When to use this template
Use this when you're hiring a customer-facing technical expert to design AI solutions — scoping use cases, architecting integrations, and guiding customers from idea to deployment. It blends solutions engineering with applied AI depth.
AI solutions architect candidates want to know how technical the customers and product are, whether the role is pre-sales, post-sale, or both, and how it partners with sales and engineering. Be specific.
If the role is general technical pre-sales, use the Solutions Engineer template; if it's internal AI building, use the AI Engineer template.
Writing tips
- Clarify whether the role is pre-sales, post-sale delivery, or both.
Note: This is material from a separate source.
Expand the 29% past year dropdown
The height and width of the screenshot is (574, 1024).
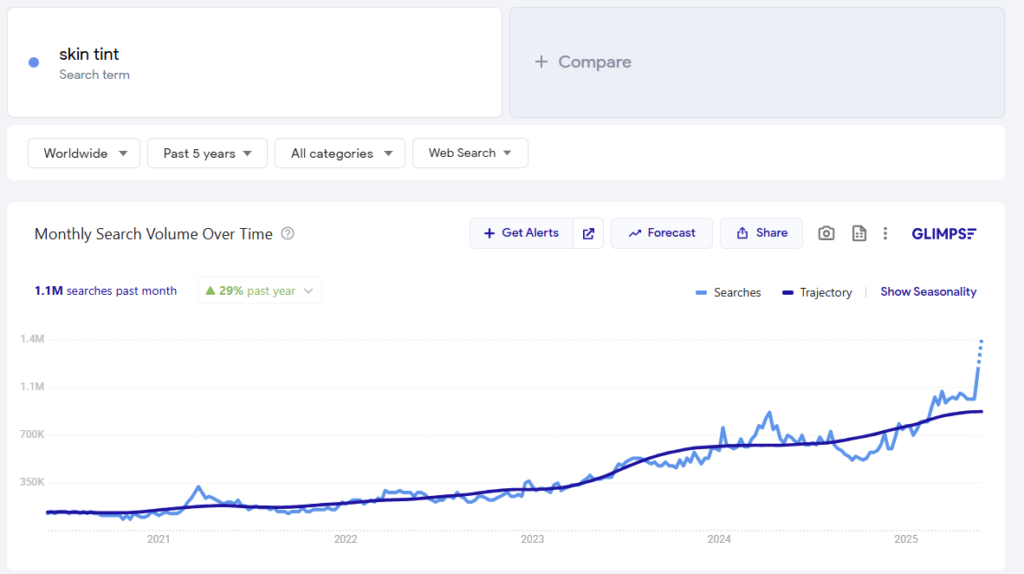coord(259,291)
- Describe how technical the customers and the AI product are.
- Explain how the role partners with sales, engineering, and customers.
- Balance AI depth with the communication skills to advise customers.
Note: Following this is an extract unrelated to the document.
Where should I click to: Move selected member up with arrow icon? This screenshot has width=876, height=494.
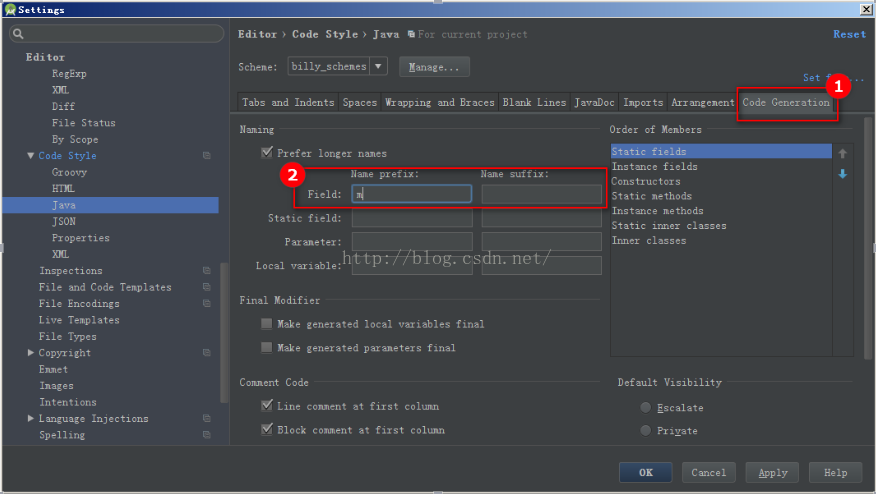click(842, 153)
- Include the base salary and any variable or OTE.
The job description
Copy the template below and replace the {{placeholders}} and [bracketed notes] with your specifics.
About {{company}}
{{company}} is [what you sell and to whom]. Our AI product is powerful but takes expertise to apply well, and we're hiring an AI Solutions Architect to help customers succeed with it.
The role
As an AI Solutions Architect, you'll be the technical expert who helps customers design and deploy AI solutions — scoping use cases, architecting integrations, and guiding them from proof of concept to production. You'll partner closely with sales and engineering. This role reports to {{hiring_manager}} and is based {{work_type}} in {{location}}.
What you'll do
- Scope customer use cases and design AI solutions that fit.
- Architect integrations and guide proofs of concept to production.
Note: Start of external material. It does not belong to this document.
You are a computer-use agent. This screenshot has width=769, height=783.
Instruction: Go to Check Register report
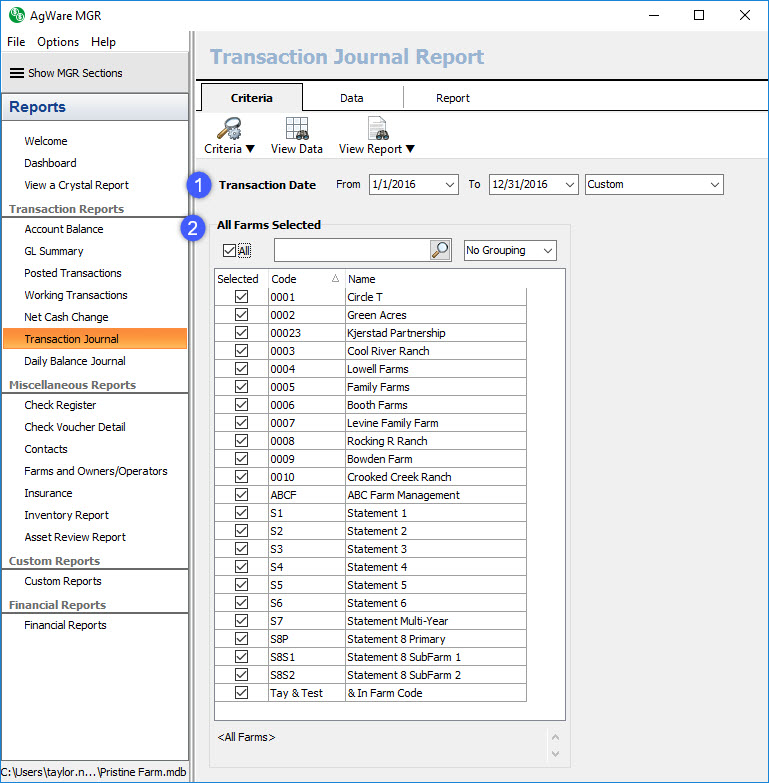pyautogui.click(x=60, y=405)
- Be the trusted technical advisor on AI for customers and prospects.
- Partner with sales on technical discovery and deals.
- Feed customer needs and gaps back to product and engineering.
What we're looking for
- 4+ years in solutions architecture, solutions engineering, or applied AI.
- A strong grasp of modern AI and how to apply it to real problems.
- Excellent communication — you can advise both engineers and executives.
- Hands-on technical ability to design and prototype solutions.
- A genuine focus on solving customer problems.
Nice to have
- A software engineering or data science background.
- Experience selling or deploying AI products.
- Familiarity with [your platform, models, and integrations].
What we offer
- Base salary {{salary_range}}, plus any variable and equity.
- [Comprehensive benefits].
- Flexible {{work_type}} working and [PTO policy].
- A frontier product and customers eager to apply it.
How to personalize
Replace these placeholders before posting:
- {{company}}
- {{location}}
- {{work_type}}
- {{salary_range}}
- {{hiring_manager}}
The bracketed notes — like [your benefits] or [your primary language(s)] — are prompts to swap in your own details. The more specific you are about the actual work and stack, the stronger your applicant pool will be.
Frequently asked questions
- What does an AI Solutions Architect do?
- An AI Solutions Architect is a customer-facing technical expert who designs and guides AI solutions. They scope use cases, architect integrations, lead proofs of concept, and advise customers from idea to production — partnering with sales and engineering to make AI deployments succeed.
- What's the difference between an AI Solutions Architect and a Solutions Engineer?
- A Solutions Engineer is a general technical partner in the sales process across a product. An AI Solutions Architect specializes in AI — designing solutions that account for models, data, evaluation, and the realities of deploying AI. The architect role usually carries more design and post-sale depth.
- What skills should an AI Solutions Architect have?
- A strong grasp of modern AI and how to apply it, hands-on technical ability to design and prototype solutions, and excellent communication to advise both engineers and executives. A software engineering or data science background and experience deploying AI products are valuable.